Task. Copy every one of the items below word for word, omitting the pictures.

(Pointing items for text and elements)
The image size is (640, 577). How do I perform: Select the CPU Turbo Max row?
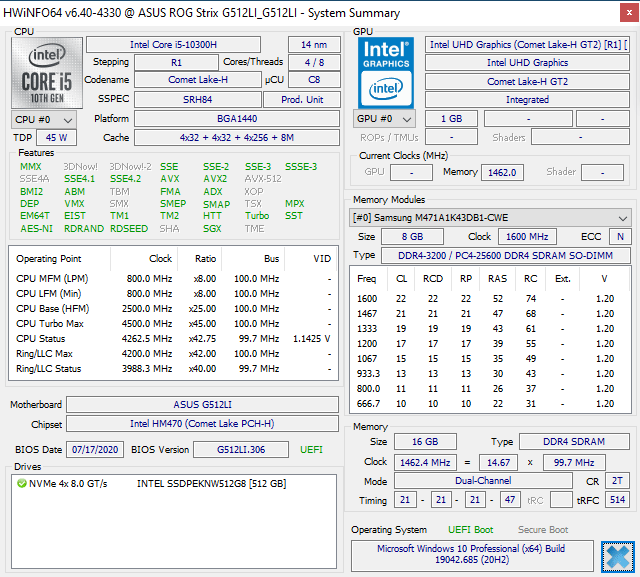point(170,323)
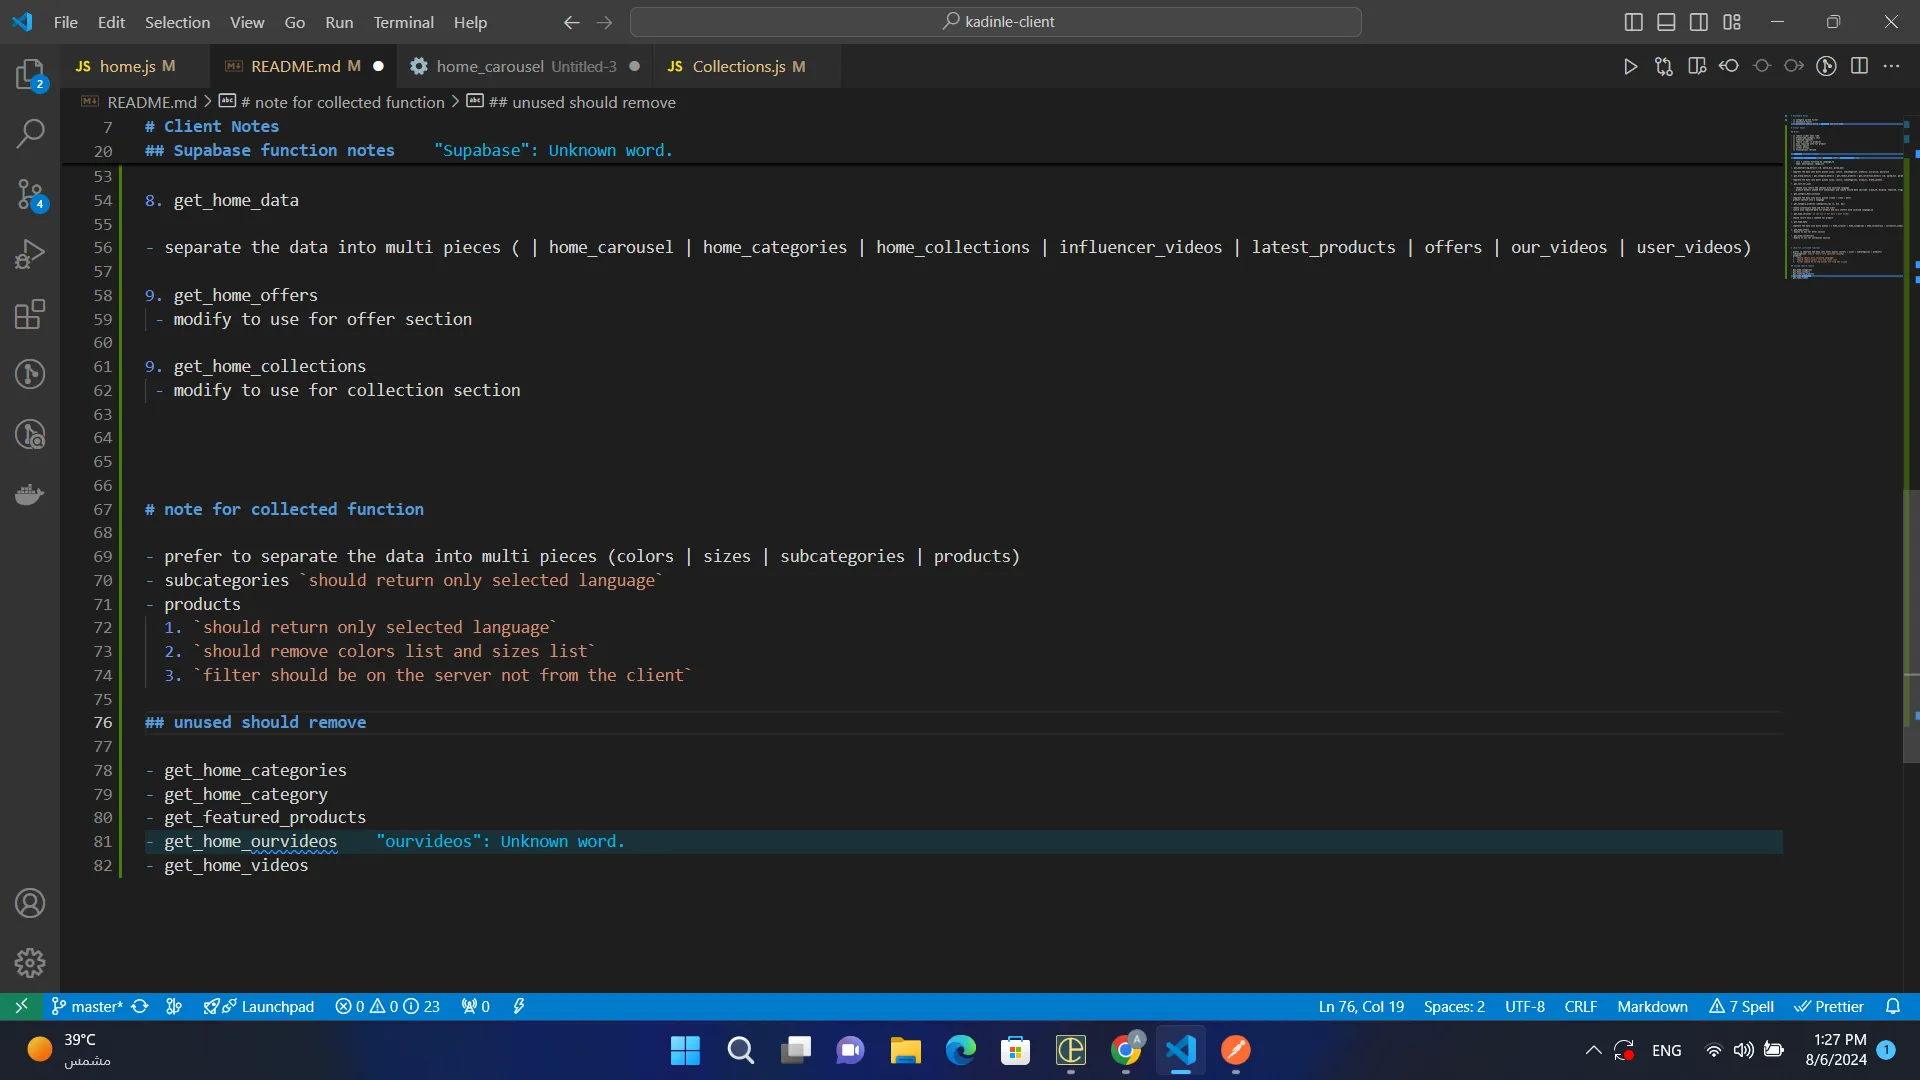Open the Terminal menu
This screenshot has height=1080, width=1920.
tap(403, 22)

Reply.
The image size is (640, 577). How do I perform: Select the CPU Turbo Max row?
point(170,323)
Open the Terminal menu
This screenshot has height=1080, width=1920.
tap(403, 22)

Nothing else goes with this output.